Opera review: the Met’s “Lucia di Lammermoor” in HD broadcast
The Metropolitan Opera’s production of Gaetano Donizetti’s bel canto classic Lucia di Lammermoor, seen in high-definition broadcast at the St. Louis Art Museum on Saturday afternoon, offered a made-for-HD quartet of lead singers, a handsome, mostly well-thought-out production, and an impressive replacement leading man in tenor Piotr Beczala.
Beczala, subbing for an ailing Rolando Villazon, has a big, beautiful voice to go with height and good looks. Along with soprano Anna Netrebko in the title role, baritone Mariusz Kwiecien as her rotten brother Enrico and bass Ildar Abdrazakov as the duplicitous cleric Raimondo, he formed part of a Slavic powerhouse.

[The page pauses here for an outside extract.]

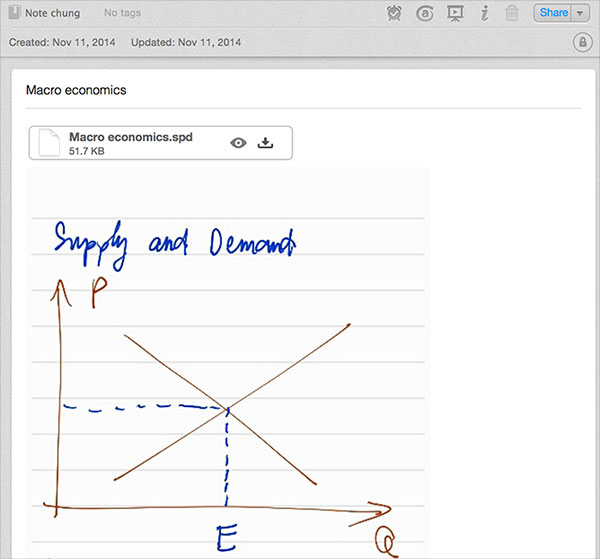Click the notebook icon beside Note chung
Screen dimensions: 600x559
14,13
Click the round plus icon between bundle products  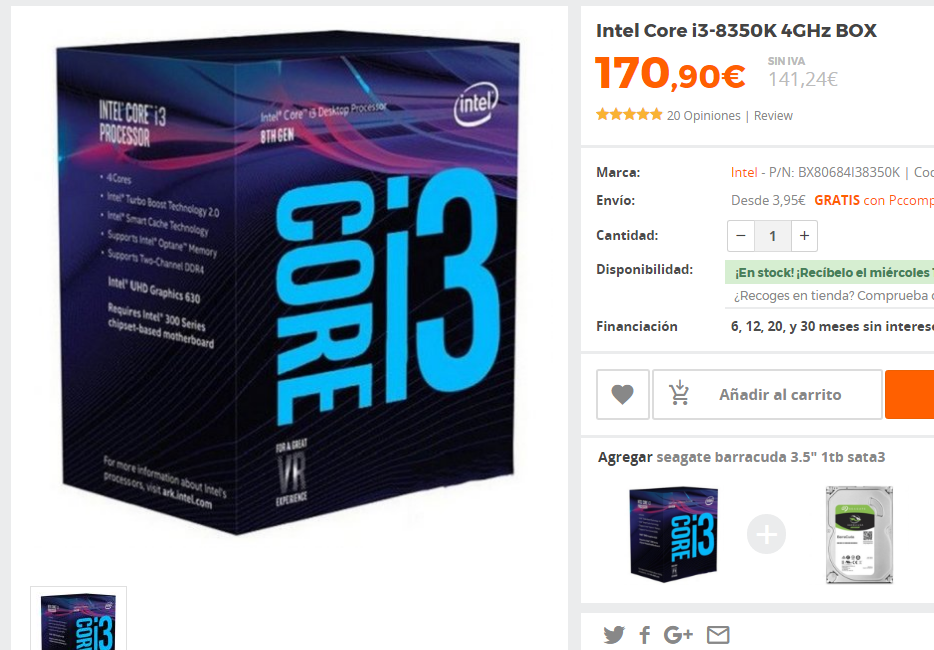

The story is based on Sir Walter Scott’s tragedy The Bride of Lammermoor, and it doesn’t stint on melodrama. With its mix of passion, madness, murder and suicide, SLAM’s Bill Appleton noted in his introduction, “the Congressional hearings have nothing on this opera.”
The afternoon’s host was petite French diva Natalie Dessay, an acclaimed Lucia herself; she seemed to be having a thoroughly good time, peering wide-eyed into the camera’s lens and proclaiming the heroine to be “another victim of man and circumstance.”
The opera should have belonged outright to the charismatic Netrebko, but she seemed to be a bit off her game; she gave a good performance, not a great one. She developed the character well enough, although this was a Lucy whose plunge into madness was more abrupt than most. Her singing lacked some of its usual excitement. (And the beautiful Netrebko is still carrying a touch of post-partum puffiness after giving birth last summer.)
Kwiecien has a terrific voice, a rich dark baritone of a kind rarely heard, and he smolders handsomely onstage. Like the others, Abdrazakov is good-looking, with a fine voice; he seemed a little young for Raimondo.
Tenor Colin Lee played the doomed Arturo as a smooth politician; it worked well. Michaela Martens was sympathetic as Alisa, Lucia’s faithful mezzo sidekick. Michael Myers’s henchman-gamekeeper Normanno barked a lot, approximating the notes in the score.
The men’s chorus got off to a scrappy start; things improved on the choral front from there, but chorusmaster Donald Palumbo’s work there is not yet finished. Conductor Marco Armiliato and the orchestra did a fine job with the score. There was lovely solo playing from harpist Mariko Anraku and flutist Stefan Ragnar Hoskuldsson, and, on the spooky-sounding armonica, from Cecilia Brauer.
Mary Zimmerman’s production updates the action to the late 19th century, which makes some parts of the storyline (like who’s going to take the throne of Scotland and what that will mean for Enrico) historically problematic: Aren’t Victoria and the family on holiday just up the road at Balmoral Castle?
Mara Blumenfeld’s costumes were all handsome, though; the blood on Lucy’s wedding dress was artistically done (I particularly like the blood-soaked hem), although it stopped short in the makeup department. Daniel Ostling’s sets, dimly lit by T.J. Gerckens, were outstanding, particularly the staircase in the Mad Scene.
Zimmerman’s direction was mostly thoughtful and dramatically sound. There were a few moments that didn’t add up — would Lucia really splash Alisa in leather gloves, and do so when it was chilly enough for her to be toting a muff? — and then there were the distressingly corporeal ghosts.
The first was at the haunted fountain. It wasn’t enough for Lucia to describe seeing her; this ghost-on-demand appeared on cue. (She was handsy, too.) The second was the just-deceased Lucy herself, appearing to her beloved almost at the moment of her death. It was all a bit much.
(There could be a small comic opera made from the backstage intermission features, along the lines of Mozart’s The Impresario: The diva hostess, who’s famous for singing the same role as the soprano she’s interviewing, flourishing her written notes and reading from the teleprompter; the tenor and baritone saying hi to the folks back home in Poland; the interview with the technical guys; and an interview with the director, dressed, in the middle of the afternoon, in what appears to be a black negligee.)